1: 黄白通气颗粒(批号110501)； 2: 缺大黄阴性样品； 3: 大黄酸对照品； 4: 大黄对照药材； 5: 黄白通气颗粒(批号110502)； 6: 黄白通气颗粒(批号110503)

2.2大黄素和大黄酚含量测定[4-6]

2.2.1 对照品溶液的制备 精密称取大黄素对照品、大黄酚对照品适量，加甲醇制成每1 mL含大黄素12 μg、大黄酚15 μg的混合溶液，摇匀，即得。

2.2.2 供试品溶液的制备 取本制剂细粉约0.5 g，精密称定，置具塞锥形瓶中，精密加入甲醇-盐酸(35∶1)的混合溶液25 mL，密塞，称定重量，置80℃水浴中加热回流1 h，放冷，若瓶壁有黏附物，超声处理去除，再称定重量，用甲醇补足减失的重量，摇匀，滤过，精密吸取续滤液溶液5 mL，蒸干，残渣用甲醇溶解，转移至10 mL量瓶中，加甲醇至刻度，摇匀，滤过，取续滤液，即得。

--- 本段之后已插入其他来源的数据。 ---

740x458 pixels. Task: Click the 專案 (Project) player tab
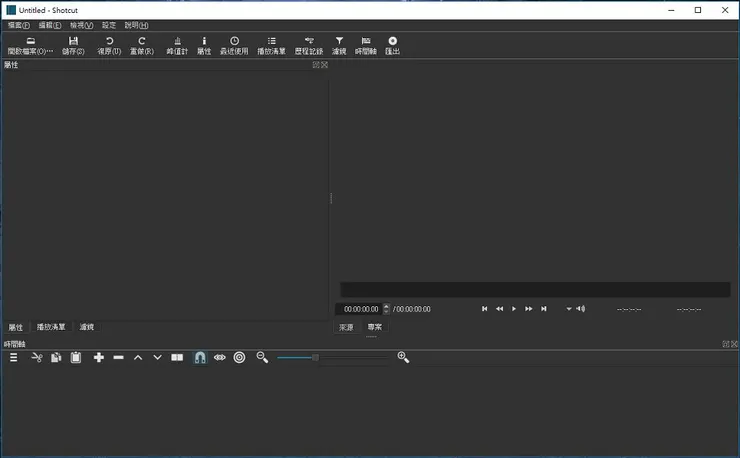pyautogui.click(x=374, y=327)
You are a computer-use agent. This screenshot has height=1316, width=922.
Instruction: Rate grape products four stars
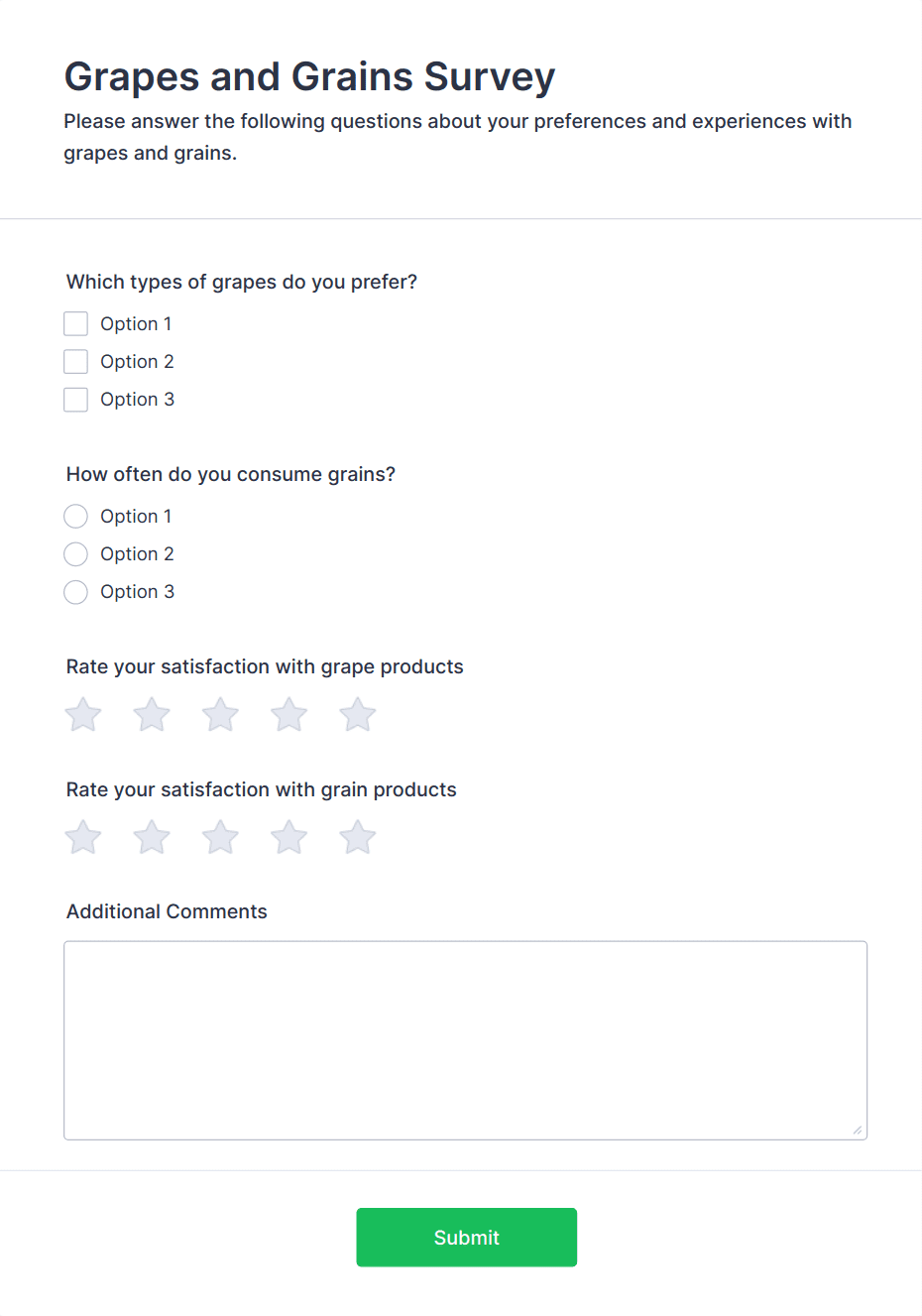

2.2.3 阴性溶液的制备 取阴性样品细粉，采用“2.2.2”项下方法制备成阴性样品溶液。

2.2.4 色谱条件 色谱柱：Diamonsil C18柱(4.6 mm×250 mm，5 μm)；流动相：甲醇-0.1%磷酸水(85∶15)；检测波长：254 nm；流速：1.0 mL/min；进样量：20 μL；柱温：30 ℃；理论塔板数以大黄素计算不得少于3 000。

2.2.5 系统适应性实验 在“2.2.4”色谱条件下检测，阴性样品溶液在大黄素和大黄酚对照品色谱峰的相应位置上，没有色谱峰出现，表明本制剂中的其他成分及辅料对大黄素和大黄酚的含量测定不产生干扰，见图2。

图2 黄白通气颗粒高效液相色谱图

2.2.6 线性实验 精密称取大黄素对照品、大黄酚对照品适量，加甲醇制成每1 mL含大黄素25 μg、大黄酚30 μg的混合溶液；分别进样5、8、10、12、15 μL，依法测定，以进样量对峰面积A进行回归，得大黄素线性回归方程为Y=3 494 173X+57 043，r=0.999 9；大黄酚线性回归方程为Y=4 322 035X+81 498，r=0.999 9。结果大黄素在0.125～0.374 μg范围内与峰面积线性关系良好；大黄酚在0.150～0.451 μg范围内与峰面积线性关系良好。

2.2.7 精密度试验 精密吸取对照品溶液20 μL，重复进样6次，依法测定，结果大黄素峰面积RSD为0.42%，大黄酚峰面积RSD为0.47%。

2.2.8 重复性试验 取110501批样品6份，同“2.2.2”项下方法制备，依法测定。结果大黄素的峰面积/称样量的值RSD为1.38%，大黄酚的峰面积/称样量的值RSD为1.58%，表明重复性良好。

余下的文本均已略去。